• **What you need to do**:
Reproduce the following records verbatim, line for line, changing nothing.

• **Entries supplied**:
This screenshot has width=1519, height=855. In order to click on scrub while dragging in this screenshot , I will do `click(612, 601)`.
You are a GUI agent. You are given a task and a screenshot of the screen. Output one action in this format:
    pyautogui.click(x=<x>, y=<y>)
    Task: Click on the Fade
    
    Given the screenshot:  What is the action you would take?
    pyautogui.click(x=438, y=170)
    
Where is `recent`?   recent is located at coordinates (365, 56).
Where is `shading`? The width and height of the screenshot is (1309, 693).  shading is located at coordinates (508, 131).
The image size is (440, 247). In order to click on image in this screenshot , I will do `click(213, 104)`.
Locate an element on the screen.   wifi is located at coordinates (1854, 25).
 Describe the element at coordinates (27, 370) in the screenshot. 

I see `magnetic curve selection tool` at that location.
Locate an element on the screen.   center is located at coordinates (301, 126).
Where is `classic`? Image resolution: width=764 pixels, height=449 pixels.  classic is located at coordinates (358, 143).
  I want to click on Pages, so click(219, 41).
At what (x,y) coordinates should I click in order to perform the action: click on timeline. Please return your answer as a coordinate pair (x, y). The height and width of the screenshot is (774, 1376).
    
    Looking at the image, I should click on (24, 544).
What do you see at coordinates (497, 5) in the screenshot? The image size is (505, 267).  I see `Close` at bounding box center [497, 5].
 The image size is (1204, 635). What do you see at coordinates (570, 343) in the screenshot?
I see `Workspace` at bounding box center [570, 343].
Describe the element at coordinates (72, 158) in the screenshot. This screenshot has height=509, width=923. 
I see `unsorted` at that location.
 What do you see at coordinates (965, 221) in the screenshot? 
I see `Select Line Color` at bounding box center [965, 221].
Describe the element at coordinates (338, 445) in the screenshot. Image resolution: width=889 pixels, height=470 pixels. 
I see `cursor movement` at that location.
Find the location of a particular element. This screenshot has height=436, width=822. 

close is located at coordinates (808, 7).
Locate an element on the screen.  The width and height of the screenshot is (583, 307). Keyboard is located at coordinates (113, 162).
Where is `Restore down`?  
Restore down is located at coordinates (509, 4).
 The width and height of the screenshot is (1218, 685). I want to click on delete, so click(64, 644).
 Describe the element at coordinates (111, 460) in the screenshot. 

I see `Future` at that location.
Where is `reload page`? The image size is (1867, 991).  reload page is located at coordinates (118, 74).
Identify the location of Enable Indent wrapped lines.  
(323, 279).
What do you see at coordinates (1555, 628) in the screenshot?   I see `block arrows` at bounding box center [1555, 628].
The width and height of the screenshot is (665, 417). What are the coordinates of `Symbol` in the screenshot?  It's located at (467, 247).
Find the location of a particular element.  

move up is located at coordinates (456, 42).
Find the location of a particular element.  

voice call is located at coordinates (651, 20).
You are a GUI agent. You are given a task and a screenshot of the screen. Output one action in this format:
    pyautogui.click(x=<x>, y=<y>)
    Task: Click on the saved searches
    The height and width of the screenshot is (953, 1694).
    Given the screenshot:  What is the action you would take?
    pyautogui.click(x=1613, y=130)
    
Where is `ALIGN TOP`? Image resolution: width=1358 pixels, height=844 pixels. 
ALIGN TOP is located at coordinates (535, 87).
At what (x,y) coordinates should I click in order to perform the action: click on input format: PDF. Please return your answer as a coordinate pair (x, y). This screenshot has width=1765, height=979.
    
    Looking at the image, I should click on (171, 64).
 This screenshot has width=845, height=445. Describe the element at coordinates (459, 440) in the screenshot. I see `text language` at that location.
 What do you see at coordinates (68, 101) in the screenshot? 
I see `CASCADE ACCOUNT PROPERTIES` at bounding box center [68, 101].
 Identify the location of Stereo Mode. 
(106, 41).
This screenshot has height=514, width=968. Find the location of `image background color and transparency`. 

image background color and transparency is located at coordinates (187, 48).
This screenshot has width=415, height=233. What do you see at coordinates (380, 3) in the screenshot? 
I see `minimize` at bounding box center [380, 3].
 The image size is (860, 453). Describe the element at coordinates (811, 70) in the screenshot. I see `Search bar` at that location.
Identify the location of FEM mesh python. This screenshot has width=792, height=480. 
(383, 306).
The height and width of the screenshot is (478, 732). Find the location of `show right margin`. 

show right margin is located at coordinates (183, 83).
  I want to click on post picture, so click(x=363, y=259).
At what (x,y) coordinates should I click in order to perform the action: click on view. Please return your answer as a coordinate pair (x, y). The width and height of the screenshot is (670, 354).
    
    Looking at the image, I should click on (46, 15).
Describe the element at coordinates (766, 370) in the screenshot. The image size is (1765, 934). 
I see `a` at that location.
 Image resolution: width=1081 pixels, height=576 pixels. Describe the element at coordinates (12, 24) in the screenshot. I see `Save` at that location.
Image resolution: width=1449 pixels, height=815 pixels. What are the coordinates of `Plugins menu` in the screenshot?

• **Exercise answer**:
This screenshot has width=1519, height=855. In order to click on scrub while dragging in this screenshot , I will do `click(612, 601)`.
You are a GUI agent. You are given a task and a screenshot of the screen. Output one action in this format:
    pyautogui.click(x=<x>, y=<y>)
    Task: Click on the Fade
    
    Given the screenshot:  What is the action you would take?
    pyautogui.click(x=438, y=170)
    
Where is `recent`?   recent is located at coordinates (365, 56).
Where is `shading`? The width and height of the screenshot is (1309, 693).  shading is located at coordinates (508, 131).
The image size is (440, 247). In order to click on image in this screenshot , I will do `click(213, 104)`.
Locate an element on the screen.   wifi is located at coordinates (1854, 25).
 Describe the element at coordinates (27, 370) in the screenshot. 

I see `magnetic curve selection tool` at that location.
Locate an element on the screen.   center is located at coordinates (301, 126).
Where is `classic`? Image resolution: width=764 pixels, height=449 pixels.  classic is located at coordinates (358, 143).
  I want to click on Pages, so click(219, 41).
At what (x,y) coordinates should I click in order to perform the action: click on timeline. Please return your answer as a coordinate pair (x, y). The height and width of the screenshot is (774, 1376).
    
    Looking at the image, I should click on (24, 544).
What do you see at coordinates (497, 5) in the screenshot? The image size is (505, 267).  I see `Close` at bounding box center [497, 5].
 The image size is (1204, 635). What do you see at coordinates (570, 343) in the screenshot?
I see `Workspace` at bounding box center [570, 343].
Describe the element at coordinates (72, 158) in the screenshot. This screenshot has height=509, width=923. 
I see `unsorted` at that location.
 What do you see at coordinates (965, 221) in the screenshot? 
I see `Select Line Color` at bounding box center [965, 221].
Describe the element at coordinates (338, 445) in the screenshot. Image resolution: width=889 pixels, height=470 pixels. 
I see `cursor movement` at that location.
Find the location of a particular element. This screenshot has height=436, width=822. 

close is located at coordinates (808, 7).
Locate an element on the screen.  The width and height of the screenshot is (583, 307). Keyboard is located at coordinates (113, 162).
Where is `Restore down`?  
Restore down is located at coordinates (509, 4).
 The width and height of the screenshot is (1218, 685). I want to click on delete, so click(64, 644).
 Describe the element at coordinates (111, 460) in the screenshot. 

I see `Future` at that location.
Where is `reload page`? The image size is (1867, 991).  reload page is located at coordinates (118, 74).
Identify the location of Enable Indent wrapped lines.  
(323, 279).
What do you see at coordinates (1555, 628) in the screenshot?   I see `block arrows` at bounding box center [1555, 628].
The width and height of the screenshot is (665, 417). What are the coordinates of `Symbol` in the screenshot?  It's located at (467, 247).
Find the location of a particular element.  

move up is located at coordinates (456, 42).
Find the location of a particular element.  

voice call is located at coordinates (651, 20).
You are a GUI agent. You are given a task and a screenshot of the screen. Output one action in this format:
    pyautogui.click(x=<x>, y=<y>)
    Task: Click on the saved searches
    The height and width of the screenshot is (953, 1694).
    Given the screenshot:  What is the action you would take?
    pyautogui.click(x=1613, y=130)
    
Where is `ALIGN TOP`? Image resolution: width=1358 pixels, height=844 pixels. 
ALIGN TOP is located at coordinates (535, 87).
At what (x,y) coordinates should I click in order to perform the action: click on input format: PDF. Please return your answer as a coordinate pair (x, y). This screenshot has width=1765, height=979.
    
    Looking at the image, I should click on (171, 64).
 This screenshot has width=845, height=445. Describe the element at coordinates (459, 440) in the screenshot. I see `text language` at that location.
 What do you see at coordinates (68, 101) in the screenshot? 
I see `CASCADE ACCOUNT PROPERTIES` at bounding box center [68, 101].
 Identify the location of Stereo Mode. 
(106, 41).
This screenshot has height=514, width=968. Find the location of `image background color and transparency`. 

image background color and transparency is located at coordinates (187, 48).
This screenshot has width=415, height=233. What do you see at coordinates (380, 3) in the screenshot? 
I see `minimize` at bounding box center [380, 3].
 The image size is (860, 453). Describe the element at coordinates (811, 70) in the screenshot. I see `Search bar` at that location.
Identify the location of FEM mesh python. This screenshot has width=792, height=480. 
(383, 306).
The height and width of the screenshot is (478, 732). Find the location of `show right margin`. 

show right margin is located at coordinates (183, 83).
  I want to click on post picture, so click(x=363, y=259).
At what (x,y) coordinates should I click in order to perform the action: click on view. Please return your answer as a coordinate pair (x, y). The width and height of the screenshot is (670, 354).
    
    Looking at the image, I should click on (46, 15).
Describe the element at coordinates (766, 370) in the screenshot. The image size is (1765, 934). 
I see `a` at that location.
 Image resolution: width=1081 pixels, height=576 pixels. Describe the element at coordinates (12, 24) in the screenshot. I see `Save` at that location.
Image resolution: width=1449 pixels, height=815 pixels. What are the coordinates of `Plugins menu` in the screenshot?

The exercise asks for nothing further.